EU probes two U.S.-Asian computer hardware deals
BRUSSELS (Reuters) - EU regulators opened in-depth probes on Monday into two takeover bids in the computer hardware sector involving two Asian companies and two U.S. peers, saying it was concerned the deals would reduce the number of rivals.
U.S.-based Seagate Technology has said it wants to buy Samsung Electronics Co's loss-making hard disk drive unit for $1.4 billion -- a deal that will give Seagate access to Samsung's NAND-type flash chips for its solid-state drive products.
Western Digital plans to purchase Hitachi Ltd's hard disk drive business for $4.3 billion to give it an edge in developing next-generation storage technology.
The European Commission, the EU competition watchdog, which is now reviewing the two deals, said it wanted to take a closer look.
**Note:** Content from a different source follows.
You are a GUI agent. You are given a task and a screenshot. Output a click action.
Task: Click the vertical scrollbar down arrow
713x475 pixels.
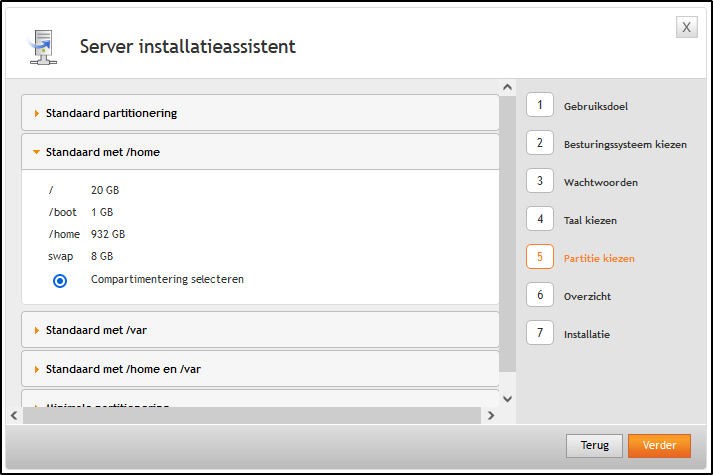point(507,398)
"Hard drives are the backbone of the digital economy. The sector has already experienced significant consolidation, and the proposed acquisitions will further reduce competition," Competition Commissioner Joaquin Almunia said in a statement.
The EU executive said the Seagate and Samsung deal would consolidate the U.S. company's position in the hard disk drive market, leaving only two rivals, Western Digital and Hitachi.
The Western Digital and Hitachi transaction would result in only one company competing in desktop hard disk drives and just two rivals in mobile hard disk drives, the Commission said.
The respective deals would increase Seagate's market share to 40 percent, while Western Digital and Hitachi combined will have around half the market, according to analysts.
Western Digital said it was proceeding, on plan, with its integration-planning activities related to the proposed deal, and now expects the transaction to close in the fourth quarter of 2011.
The Commission will decide by October 10 whether to clear or block the two deals. The previous deadline for a decision on the Seagate and Samsung deal was Monday, while that for Western Digital and Hitachi was Tuesday.
Western Digital and Seagate have been struggling to adapt to a future where fewer consumers tote laptops. Flash drives, or solid-state drives, consume less power and are faster and are viewed by many as the future of the disk drive industry.